Esclusa l'ammissibilità del secondo motivo - peraltro formulato in via subordinata - in quanto mirante ad introdurre in questa sede un riesame di merito, è sufficiente osservare, con riferimento al primo motivo, che, secondo quanto già sottolineato da questa Corte nella sentenza di rinvio, la graduazione dell'entità del regresso va compiuta valutando la partecipazione societaria dei soggetti in base all'art. 2263 c.c., mentre non si applica l'art. 2055 c.c. Ciò in quanto il titolo per cui il Gianfranceschi ha diritto di regresso nei confronti del Barbieri nasce dalla partecipazione di entrambi alla società di fatto, responsabile dell'infrazione alle norme antinfortunistiche e quindi condannata, nella persona del primo dei due soci al risarcimento del danno.

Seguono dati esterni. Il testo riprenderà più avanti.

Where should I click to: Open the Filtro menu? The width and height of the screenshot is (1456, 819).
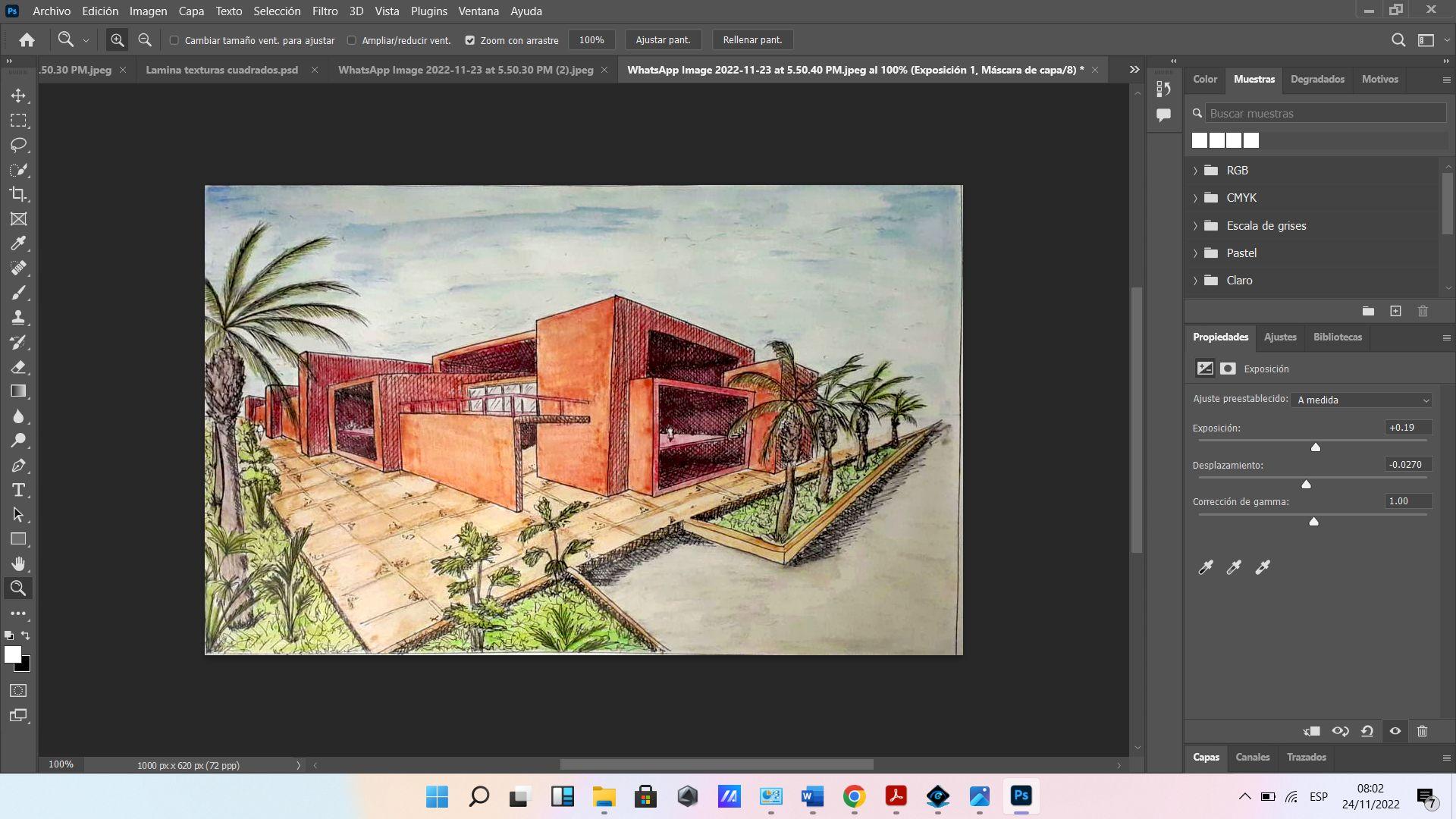point(325,11)
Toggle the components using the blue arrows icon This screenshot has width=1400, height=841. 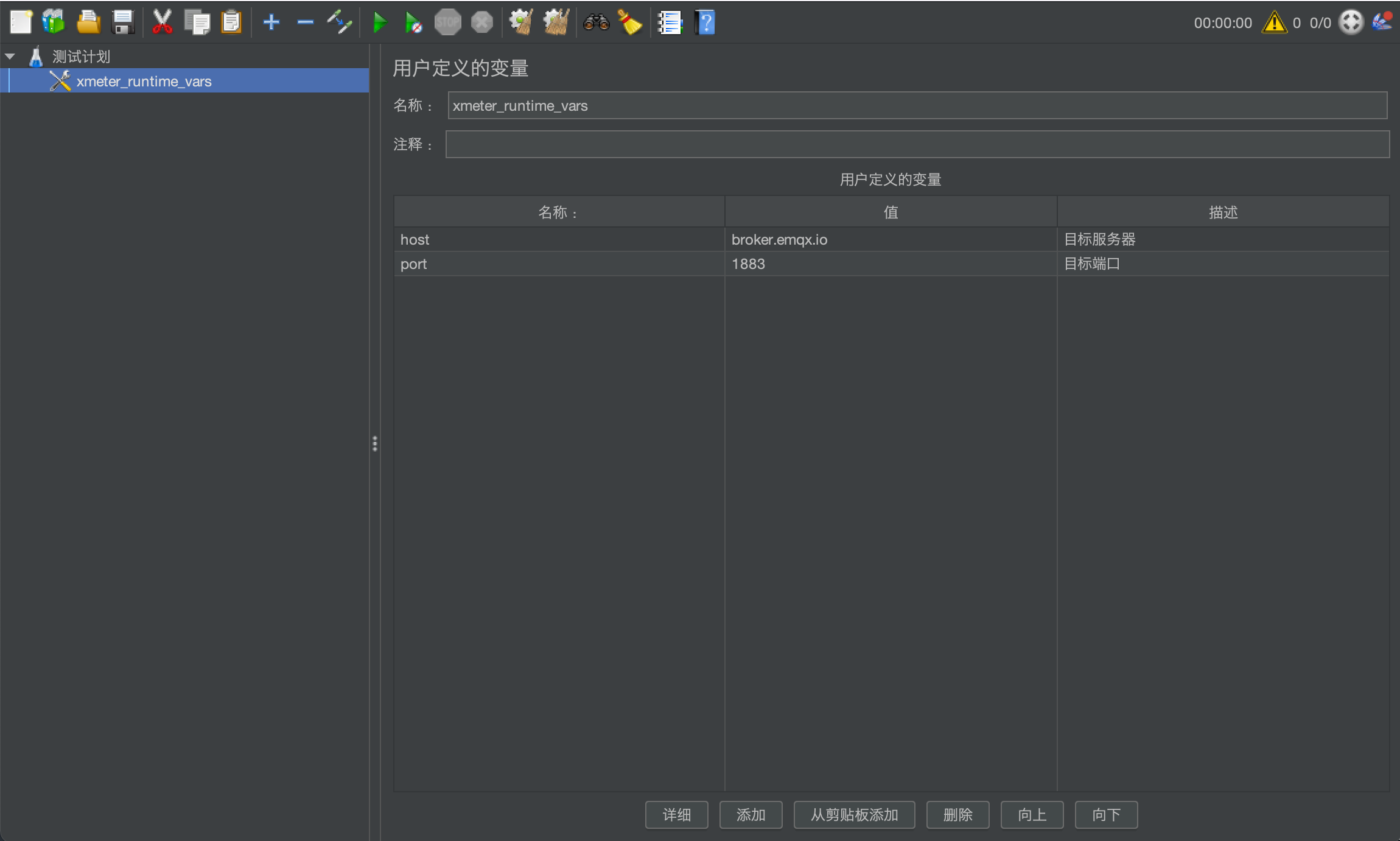coord(339,23)
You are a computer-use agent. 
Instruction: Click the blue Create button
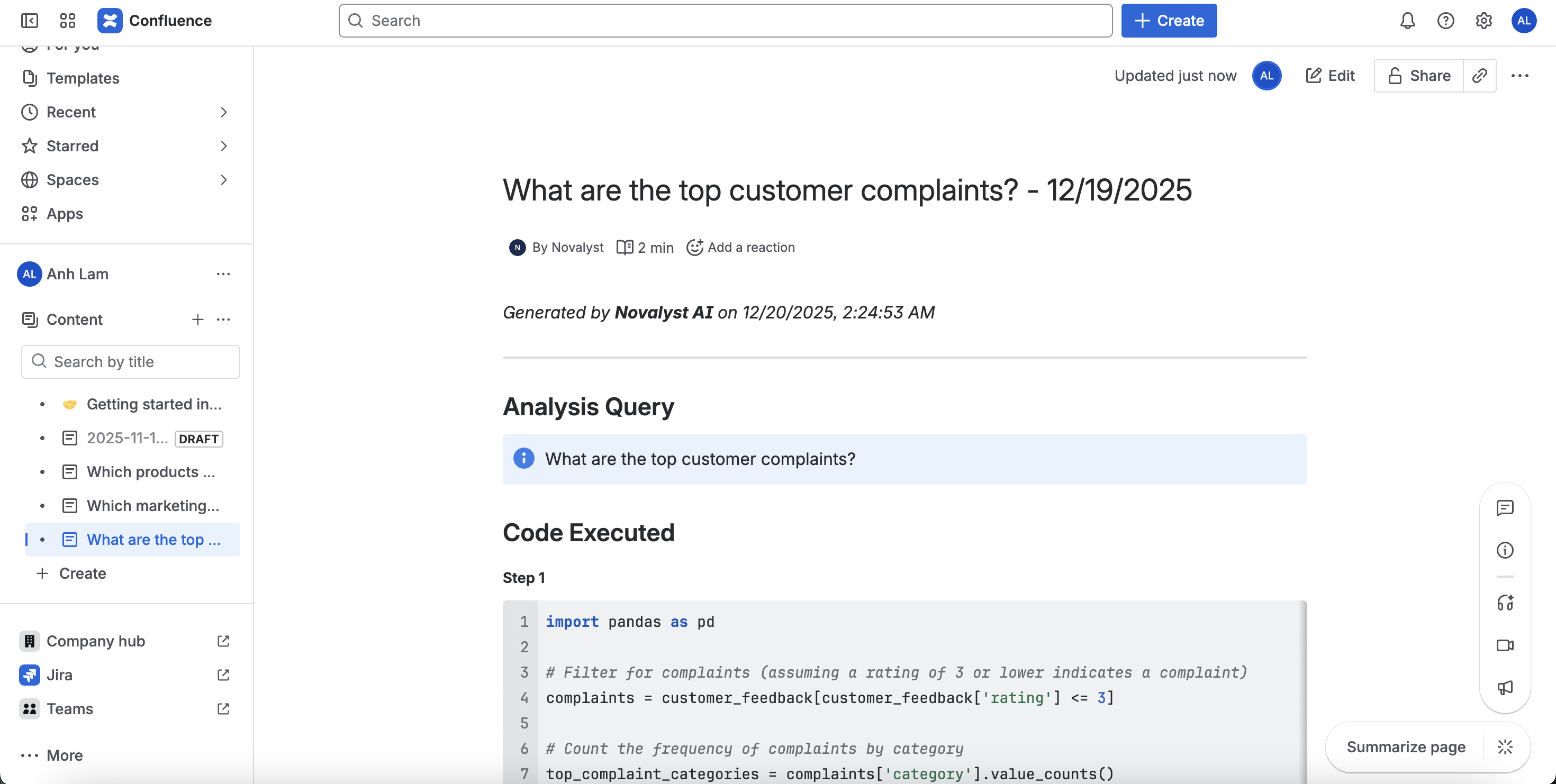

Premesso che non è pertinente il richiamo dell'art. 2055 c.c. nella presente controversia, la quale trae origine da un fatto rientrante nell'ambito della responsabilità contrattuale (ex art. 2087 c.c.) propria del datore di lavoro per l'infortunio mortale subito dal dante causa Giuseppe Salvetti, deve rilevarsi che costituisce ius receptum, nell'interpretazione data da questa Corte alle norme di cui all'artt. 2266 e 2267 c.c., che "il fatto illecito colposo di uno dei soci di una società di fatto, commesso nell'ambito dell'attività di essa e per il raggiungimento dei suoi scopi, costituisce illecito della società stessa, ed impegna solidalmente ed illimitatamente i suoi soci, ad eccezione del caso in cui, trattandosi di atto posto in essere con volontà dolosamente diretta alla lesione dell'altrui diritto, la responsabilità del socio operatore sia personale e non tocchi, quindi, gli altri soci (Cass., nn.3293/79, 10814/9 1).

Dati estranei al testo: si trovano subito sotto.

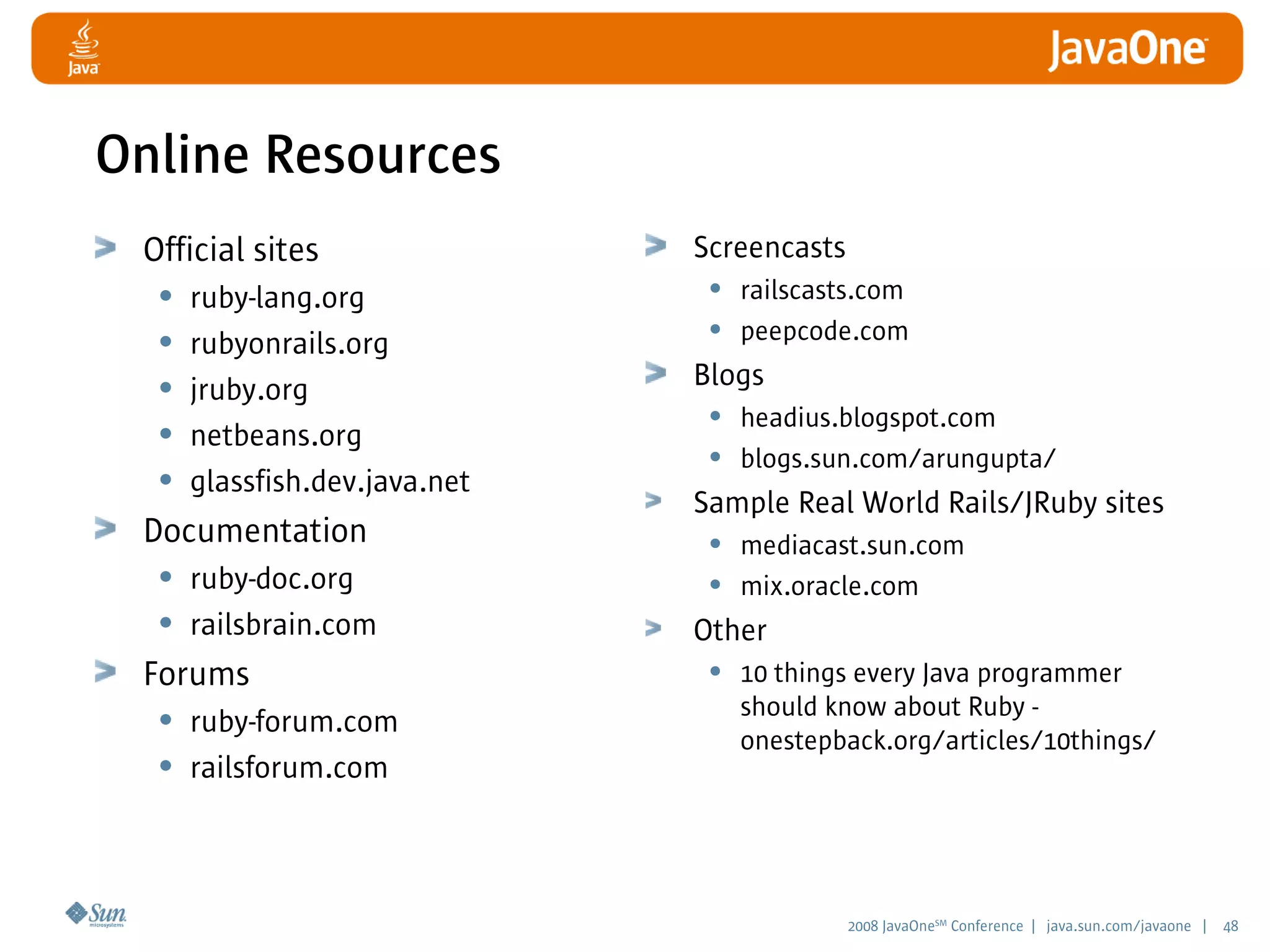
Task: Open the ruby-lang.org link
Action: point(277,298)
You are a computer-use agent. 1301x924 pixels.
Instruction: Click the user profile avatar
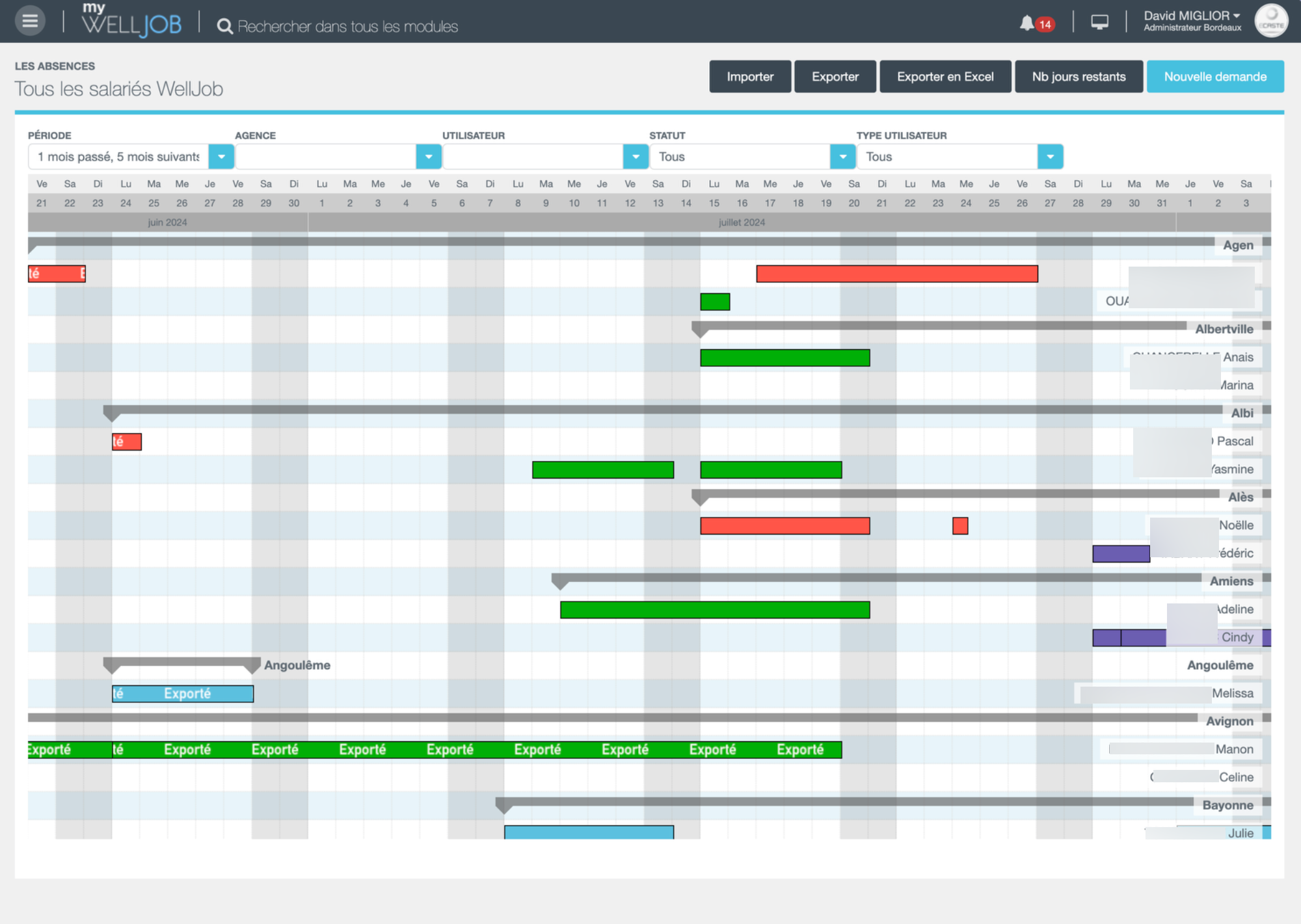[x=1270, y=21]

A questi principi il Tribunale di Padova si è attenuto, puntualmente ricostruendo la fattispecie in esame e chiarendo che la circostanza che il Barbieri - socio di fatto - non seguisse l'attività del cantiere e già rimasto estraneo al giudizio penale riguardante solo il Gianfranceschi, non comporta che, sul piano civile, la responsabilità debba essere riferita unicamente a quest'ultimo. Dall'affermazione della responsabilità solidale dei due soci, la sentenza impugnata ha correttamente fatto discendere il diritto del Gianfranceschi a ripetere quanto corrisposto a titolo di risarcimento dei danni conseguenti al fatto illecito agli eredi della vittima nei confronti del socio di fatto nel limite del regresso nella misura della metà, in funzione della partecipazione paritaria sociale presunta agli effetti dall'art. 2263 c.c.
Dal rigetto del ricorso principale resta assorbito il ricorso incidentale proposto dal resistente.
Quanto alle spese del presente giudizio ricorrono giusti motivi per una compensazione integrale tra le parti.
P.Q.M.
La Corte rigetta il ricorso principale; dichiara assorbito il ricorso incidentale. Compensa per intero tra le parti le spese del presente giudizio.
Così deciso in Roma, il 5 giugno 1997
Depositato in Cancelleria il 4 aprile 1998.